PROBLEM STATEMENT: Output all records exactly.

STORED DATA:
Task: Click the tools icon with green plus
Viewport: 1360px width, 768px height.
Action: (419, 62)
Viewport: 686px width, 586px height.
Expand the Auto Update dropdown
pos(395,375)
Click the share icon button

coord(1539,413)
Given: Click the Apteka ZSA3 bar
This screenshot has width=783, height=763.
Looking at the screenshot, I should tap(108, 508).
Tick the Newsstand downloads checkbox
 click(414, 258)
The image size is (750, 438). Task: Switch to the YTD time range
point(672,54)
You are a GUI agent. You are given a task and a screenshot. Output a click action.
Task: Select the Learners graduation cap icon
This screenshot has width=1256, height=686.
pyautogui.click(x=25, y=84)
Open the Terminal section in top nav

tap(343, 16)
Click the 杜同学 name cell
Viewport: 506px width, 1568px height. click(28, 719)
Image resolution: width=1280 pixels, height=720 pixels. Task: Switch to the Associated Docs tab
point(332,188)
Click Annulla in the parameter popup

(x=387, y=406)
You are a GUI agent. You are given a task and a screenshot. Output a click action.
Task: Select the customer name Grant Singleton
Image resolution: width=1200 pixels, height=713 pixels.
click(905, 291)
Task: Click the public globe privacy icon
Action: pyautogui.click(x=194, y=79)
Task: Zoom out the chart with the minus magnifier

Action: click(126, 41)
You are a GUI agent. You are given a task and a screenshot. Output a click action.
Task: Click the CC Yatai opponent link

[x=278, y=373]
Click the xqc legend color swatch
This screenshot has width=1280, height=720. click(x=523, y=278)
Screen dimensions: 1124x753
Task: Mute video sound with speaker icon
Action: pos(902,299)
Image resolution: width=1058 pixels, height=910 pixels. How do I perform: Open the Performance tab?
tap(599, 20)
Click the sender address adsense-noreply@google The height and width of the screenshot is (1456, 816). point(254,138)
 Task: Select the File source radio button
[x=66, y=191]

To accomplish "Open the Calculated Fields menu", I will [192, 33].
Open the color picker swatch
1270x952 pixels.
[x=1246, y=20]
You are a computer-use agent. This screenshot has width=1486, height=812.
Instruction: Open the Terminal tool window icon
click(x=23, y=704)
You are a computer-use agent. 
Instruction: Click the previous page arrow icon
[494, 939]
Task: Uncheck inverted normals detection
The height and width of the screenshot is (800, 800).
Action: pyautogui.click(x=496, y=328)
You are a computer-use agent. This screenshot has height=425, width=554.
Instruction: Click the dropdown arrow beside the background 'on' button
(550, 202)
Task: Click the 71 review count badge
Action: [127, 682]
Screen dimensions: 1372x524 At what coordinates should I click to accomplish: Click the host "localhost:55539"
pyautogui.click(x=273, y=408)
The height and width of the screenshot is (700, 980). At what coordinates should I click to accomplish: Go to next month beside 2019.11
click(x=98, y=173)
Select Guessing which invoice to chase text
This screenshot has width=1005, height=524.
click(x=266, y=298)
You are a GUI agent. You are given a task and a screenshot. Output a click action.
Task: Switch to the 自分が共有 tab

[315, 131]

TASK SOLUTION:
Task: Click the tools icon with green plus
Viewport: 1360px width, 768px height.
Action: (419, 62)
Viewport: 686px width, 586px height.
Expand the Auto Update dropdown
pos(395,375)
Click the share icon button

coord(1539,413)
Given: Click the Apteka ZSA3 bar
This screenshot has width=783, height=763.
Looking at the screenshot, I should tap(108, 508).
Tick the Newsstand downloads checkbox
 click(414, 258)
The image size is (750, 438). Task: Switch to the YTD time range
point(672,54)
You are a GUI agent. You are given a task and a screenshot. Output a click action.
Task: Select the Learners graduation cap icon
This screenshot has width=1256, height=686.
pyautogui.click(x=25, y=84)
Open the Terminal section in top nav

tap(343, 16)
Click the 杜同学 name cell
Viewport: 506px width, 1568px height. click(28, 719)
Image resolution: width=1280 pixels, height=720 pixels. Task: Switch to the Associated Docs tab
point(332,188)
Click Annulla in the parameter popup

(x=387, y=406)
You are a GUI agent. You are given a task and a screenshot. Output a click action.
Task: Select the customer name Grant Singleton
Image resolution: width=1200 pixels, height=713 pixels.
click(905, 291)
Task: Click the public globe privacy icon
Action: pyautogui.click(x=194, y=79)
Task: Zoom out the chart with the minus magnifier

Action: click(126, 41)
You are a GUI agent. You are given a task and a screenshot. Output a click action.
Task: Click the CC Yatai opponent link

[x=278, y=373]
Click the xqc legend color swatch
This screenshot has width=1280, height=720. click(x=523, y=278)
Screen dimensions: 1124x753
Task: Mute video sound with speaker icon
Action: pos(902,299)
Image resolution: width=1058 pixels, height=910 pixels. How do I perform: Open the Performance tab?
tap(599, 20)
Click the sender address adsense-noreply@google The height and width of the screenshot is (1456, 816). point(254,138)
 Task: Select the File source radio button
[x=66, y=191]

To accomplish "Open the Calculated Fields menu", I will [192, 33].
Open the color picker swatch
1270x952 pixels.
[x=1246, y=20]
You are a computer-use agent. This screenshot has width=1486, height=812.
Instruction: Open the Terminal tool window icon
click(x=23, y=704)
You are a computer-use agent. 
Instruction: Click the previous page arrow icon
[494, 939]
Task: Uncheck inverted normals detection
The height and width of the screenshot is (800, 800).
Action: pyautogui.click(x=496, y=328)
You are a computer-use agent. This screenshot has height=425, width=554.
Instruction: Click the dropdown arrow beside the background 'on' button
(550, 202)
Task: Click the 71 review count badge
Action: [127, 682]
Screen dimensions: 1372x524 At what coordinates should I click to accomplish: Click the host "localhost:55539"
pyautogui.click(x=273, y=408)
The height and width of the screenshot is (700, 980). At what coordinates should I click to accomplish: Go to next month beside 2019.11
click(x=98, y=173)
Select Guessing which invoice to chase text
This screenshot has width=1005, height=524.
click(x=266, y=298)
You are a GUI agent. You are given a task and a screenshot. Output a click action.
Task: Switch to the 自分が共有 tab

[315, 131]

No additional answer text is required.